7. Integrates the research methodologies of multiple projects into bio-statistical analyses.
 
8. Prepares reports summarizing the analysis of research data, interpreting the findings and providing conclusions and recommendations.
 
9. Presents talks, seminars, or other oral presentations on the methodology and analysis used in scientific studies.
 
10. Assists investigators in preparation of research grant applications by writing research methods sections pertaining to acquisition, analysis, relevance and validity of data.
 
11. Participates in the preparation of manuscripts that are submitted for peer reviewed publication.
 
12. May supervises and provides training for lower level or less experienced employees.
 
Required Edu/Experience:      Master’s Degree in Biostatistics, Statistics, or relevant field.
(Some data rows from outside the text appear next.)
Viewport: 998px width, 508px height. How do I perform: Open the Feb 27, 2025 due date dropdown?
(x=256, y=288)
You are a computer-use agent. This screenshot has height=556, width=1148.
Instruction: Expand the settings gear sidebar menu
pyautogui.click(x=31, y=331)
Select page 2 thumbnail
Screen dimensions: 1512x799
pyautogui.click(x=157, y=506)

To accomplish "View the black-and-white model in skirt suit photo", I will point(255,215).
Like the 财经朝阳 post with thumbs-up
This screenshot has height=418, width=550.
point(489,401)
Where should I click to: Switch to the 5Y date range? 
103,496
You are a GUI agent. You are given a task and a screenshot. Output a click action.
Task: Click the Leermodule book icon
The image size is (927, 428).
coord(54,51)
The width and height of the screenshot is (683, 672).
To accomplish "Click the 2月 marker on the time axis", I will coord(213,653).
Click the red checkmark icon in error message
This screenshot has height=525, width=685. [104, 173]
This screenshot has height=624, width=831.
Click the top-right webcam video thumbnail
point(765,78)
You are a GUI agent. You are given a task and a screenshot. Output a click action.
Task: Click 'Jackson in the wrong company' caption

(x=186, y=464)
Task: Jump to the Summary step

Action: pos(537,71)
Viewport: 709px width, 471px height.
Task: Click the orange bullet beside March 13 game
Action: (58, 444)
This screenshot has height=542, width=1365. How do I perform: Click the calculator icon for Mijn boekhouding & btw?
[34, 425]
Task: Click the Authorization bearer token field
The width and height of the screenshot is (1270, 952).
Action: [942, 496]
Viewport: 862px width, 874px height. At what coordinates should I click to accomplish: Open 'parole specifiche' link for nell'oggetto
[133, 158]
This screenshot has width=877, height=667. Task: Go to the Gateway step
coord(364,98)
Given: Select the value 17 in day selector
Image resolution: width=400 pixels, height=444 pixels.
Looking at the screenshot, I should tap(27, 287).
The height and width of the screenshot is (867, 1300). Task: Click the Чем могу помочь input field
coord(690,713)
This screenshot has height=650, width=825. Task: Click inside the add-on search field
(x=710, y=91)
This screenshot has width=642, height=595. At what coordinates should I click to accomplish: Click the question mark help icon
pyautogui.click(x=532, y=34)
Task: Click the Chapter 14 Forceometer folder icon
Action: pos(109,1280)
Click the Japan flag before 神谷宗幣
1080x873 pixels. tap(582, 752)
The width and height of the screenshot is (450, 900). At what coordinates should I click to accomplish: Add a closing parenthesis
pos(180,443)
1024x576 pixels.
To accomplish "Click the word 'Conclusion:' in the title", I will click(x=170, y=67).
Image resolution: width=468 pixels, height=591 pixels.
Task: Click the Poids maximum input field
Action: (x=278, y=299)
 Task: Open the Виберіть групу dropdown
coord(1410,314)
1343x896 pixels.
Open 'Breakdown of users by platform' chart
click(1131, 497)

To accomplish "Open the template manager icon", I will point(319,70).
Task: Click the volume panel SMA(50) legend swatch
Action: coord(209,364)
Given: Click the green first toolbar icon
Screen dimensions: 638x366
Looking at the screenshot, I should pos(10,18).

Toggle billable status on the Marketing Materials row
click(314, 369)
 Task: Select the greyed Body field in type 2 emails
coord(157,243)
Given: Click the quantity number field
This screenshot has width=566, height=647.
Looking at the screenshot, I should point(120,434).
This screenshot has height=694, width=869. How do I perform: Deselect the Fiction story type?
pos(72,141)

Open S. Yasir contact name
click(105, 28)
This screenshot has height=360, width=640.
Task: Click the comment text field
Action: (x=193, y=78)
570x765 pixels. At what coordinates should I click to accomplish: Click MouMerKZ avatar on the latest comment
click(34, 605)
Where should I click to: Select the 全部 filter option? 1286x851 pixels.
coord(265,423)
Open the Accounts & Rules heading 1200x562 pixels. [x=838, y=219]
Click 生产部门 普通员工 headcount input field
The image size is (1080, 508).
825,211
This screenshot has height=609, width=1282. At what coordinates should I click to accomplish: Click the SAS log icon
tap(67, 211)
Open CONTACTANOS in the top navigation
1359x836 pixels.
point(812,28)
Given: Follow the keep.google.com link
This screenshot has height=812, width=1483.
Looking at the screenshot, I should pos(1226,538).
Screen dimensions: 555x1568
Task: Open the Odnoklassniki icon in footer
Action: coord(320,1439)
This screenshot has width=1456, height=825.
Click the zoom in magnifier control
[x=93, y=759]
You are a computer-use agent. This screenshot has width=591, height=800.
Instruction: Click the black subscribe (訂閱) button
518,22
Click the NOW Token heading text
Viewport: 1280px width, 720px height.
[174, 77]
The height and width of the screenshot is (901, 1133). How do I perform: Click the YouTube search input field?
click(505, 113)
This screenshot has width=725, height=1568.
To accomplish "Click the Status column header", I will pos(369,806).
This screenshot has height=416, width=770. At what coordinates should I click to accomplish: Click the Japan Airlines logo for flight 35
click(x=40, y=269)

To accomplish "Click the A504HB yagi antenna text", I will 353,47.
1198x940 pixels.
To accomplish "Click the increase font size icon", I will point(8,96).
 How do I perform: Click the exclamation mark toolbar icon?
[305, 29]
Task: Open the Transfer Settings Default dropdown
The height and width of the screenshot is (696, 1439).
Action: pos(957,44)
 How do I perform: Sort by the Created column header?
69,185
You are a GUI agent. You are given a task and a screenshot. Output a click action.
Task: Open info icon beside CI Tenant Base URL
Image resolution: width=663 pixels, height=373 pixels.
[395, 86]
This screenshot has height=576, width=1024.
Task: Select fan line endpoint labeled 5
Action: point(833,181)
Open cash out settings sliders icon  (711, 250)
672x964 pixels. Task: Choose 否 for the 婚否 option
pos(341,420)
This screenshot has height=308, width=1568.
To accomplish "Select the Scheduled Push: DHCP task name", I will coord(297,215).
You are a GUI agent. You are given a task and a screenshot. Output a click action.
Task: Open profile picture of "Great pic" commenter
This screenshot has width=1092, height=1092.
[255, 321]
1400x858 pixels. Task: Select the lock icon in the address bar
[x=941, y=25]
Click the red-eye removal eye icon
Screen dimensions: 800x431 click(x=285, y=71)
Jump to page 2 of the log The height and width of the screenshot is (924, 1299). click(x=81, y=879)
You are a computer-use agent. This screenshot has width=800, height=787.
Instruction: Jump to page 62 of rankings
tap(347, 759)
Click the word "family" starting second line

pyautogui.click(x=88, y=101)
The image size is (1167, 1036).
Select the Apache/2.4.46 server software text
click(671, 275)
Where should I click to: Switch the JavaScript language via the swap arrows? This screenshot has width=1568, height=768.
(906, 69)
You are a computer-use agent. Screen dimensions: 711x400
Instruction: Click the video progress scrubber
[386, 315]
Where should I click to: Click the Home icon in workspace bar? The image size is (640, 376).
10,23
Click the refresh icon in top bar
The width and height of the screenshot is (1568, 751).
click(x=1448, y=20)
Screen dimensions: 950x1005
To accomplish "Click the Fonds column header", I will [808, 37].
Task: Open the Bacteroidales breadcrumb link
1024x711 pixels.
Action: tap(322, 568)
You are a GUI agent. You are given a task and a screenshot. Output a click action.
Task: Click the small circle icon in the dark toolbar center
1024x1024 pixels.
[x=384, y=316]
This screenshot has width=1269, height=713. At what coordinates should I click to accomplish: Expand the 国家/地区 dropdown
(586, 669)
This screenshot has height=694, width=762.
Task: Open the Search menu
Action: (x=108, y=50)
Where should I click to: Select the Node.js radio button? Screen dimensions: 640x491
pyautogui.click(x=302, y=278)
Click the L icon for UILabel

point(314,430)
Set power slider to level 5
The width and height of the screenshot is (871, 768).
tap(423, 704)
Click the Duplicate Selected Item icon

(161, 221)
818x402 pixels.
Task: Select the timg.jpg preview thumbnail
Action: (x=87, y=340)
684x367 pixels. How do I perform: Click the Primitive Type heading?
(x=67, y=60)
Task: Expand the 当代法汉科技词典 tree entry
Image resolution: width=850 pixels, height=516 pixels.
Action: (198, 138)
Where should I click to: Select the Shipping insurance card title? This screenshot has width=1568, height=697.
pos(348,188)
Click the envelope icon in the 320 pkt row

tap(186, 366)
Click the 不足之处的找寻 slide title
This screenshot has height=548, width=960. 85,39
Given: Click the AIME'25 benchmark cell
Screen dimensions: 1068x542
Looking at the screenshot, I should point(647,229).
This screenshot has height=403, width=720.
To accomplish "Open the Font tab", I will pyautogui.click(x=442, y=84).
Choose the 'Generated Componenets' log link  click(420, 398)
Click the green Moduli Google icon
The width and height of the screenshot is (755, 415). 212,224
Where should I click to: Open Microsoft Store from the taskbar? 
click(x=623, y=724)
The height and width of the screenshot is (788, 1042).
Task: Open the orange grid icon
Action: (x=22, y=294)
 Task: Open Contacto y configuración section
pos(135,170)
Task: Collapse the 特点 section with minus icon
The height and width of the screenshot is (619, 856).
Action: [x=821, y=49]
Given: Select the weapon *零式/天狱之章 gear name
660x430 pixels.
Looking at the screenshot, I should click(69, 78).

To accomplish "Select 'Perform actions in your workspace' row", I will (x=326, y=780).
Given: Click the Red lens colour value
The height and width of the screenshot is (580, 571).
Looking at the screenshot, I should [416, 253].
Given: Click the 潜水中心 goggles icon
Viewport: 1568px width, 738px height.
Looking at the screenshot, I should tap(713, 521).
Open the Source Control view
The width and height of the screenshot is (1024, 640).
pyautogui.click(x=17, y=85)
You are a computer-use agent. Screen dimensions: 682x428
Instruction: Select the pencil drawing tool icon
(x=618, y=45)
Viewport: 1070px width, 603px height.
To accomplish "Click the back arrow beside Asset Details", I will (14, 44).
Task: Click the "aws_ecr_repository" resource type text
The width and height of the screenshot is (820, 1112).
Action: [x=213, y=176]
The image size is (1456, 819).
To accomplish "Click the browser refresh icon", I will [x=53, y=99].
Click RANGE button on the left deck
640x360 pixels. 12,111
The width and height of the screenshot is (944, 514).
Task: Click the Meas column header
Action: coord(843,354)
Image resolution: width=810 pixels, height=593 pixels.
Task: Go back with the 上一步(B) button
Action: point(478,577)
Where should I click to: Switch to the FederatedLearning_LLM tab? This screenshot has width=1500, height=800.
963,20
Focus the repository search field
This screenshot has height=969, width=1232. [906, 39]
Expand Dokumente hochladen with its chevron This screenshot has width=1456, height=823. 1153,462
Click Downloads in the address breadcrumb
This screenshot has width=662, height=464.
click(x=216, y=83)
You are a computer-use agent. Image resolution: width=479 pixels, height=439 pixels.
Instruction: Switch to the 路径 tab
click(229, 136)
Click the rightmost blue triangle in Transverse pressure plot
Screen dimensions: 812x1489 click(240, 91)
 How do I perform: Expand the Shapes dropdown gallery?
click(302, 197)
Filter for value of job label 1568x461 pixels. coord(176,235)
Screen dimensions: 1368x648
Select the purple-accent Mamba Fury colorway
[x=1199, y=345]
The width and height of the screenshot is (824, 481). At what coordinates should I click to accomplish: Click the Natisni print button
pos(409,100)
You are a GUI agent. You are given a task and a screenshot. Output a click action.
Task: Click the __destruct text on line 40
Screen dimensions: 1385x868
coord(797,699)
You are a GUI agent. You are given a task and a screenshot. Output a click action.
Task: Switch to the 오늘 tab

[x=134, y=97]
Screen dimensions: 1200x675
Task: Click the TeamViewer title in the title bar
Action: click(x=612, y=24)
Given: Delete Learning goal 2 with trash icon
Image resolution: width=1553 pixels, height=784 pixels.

Four years of experience, or an equivalent combination of education and experience.
 
Required Skill/Ability 1:          Coursework in generalized linear, generalized linear mixed, survival, and Bayesian models and/or machine learning methods.
 
Required Skill/Ability 2:          Advanced knowledge and related work experience utilizing statistical programming (SAS/R/Python) for generalized linear, generalized linear mixed, survival, and Bayesian models and/or machine learning applications.
 
Required Skill/Ability 3:          Well-developed analytical, organizational, oral and written communication skills. Demonstrated strong ability to communicate technical ideas and results to non-technical customers in written and verbal formats.
 
Required Skill/Ability 4:          Ability to work in a multidisciplinary team environment and manage/ prioritize multiple projects to ensure their quality and on-time delivery.
 
Required Skill/Ability 5:          Must be reliable, professional, and flexible. Careful and thorough and at the same time adaptable and innovative in conducting statistical analysis.
 
Preferred Education, Experience, and Skills:
 
1.  PhDs encouraged to apply.
 
2.  Previous work experience as the primary statistician for healthcare services or medical field projects.
 
3.  Experience with healthcare data, particularly Medicare or other insurance claims data, clinical registry, Electronic Health Records (EHR), or patient reported outcomes for statistical analysis highly preferred.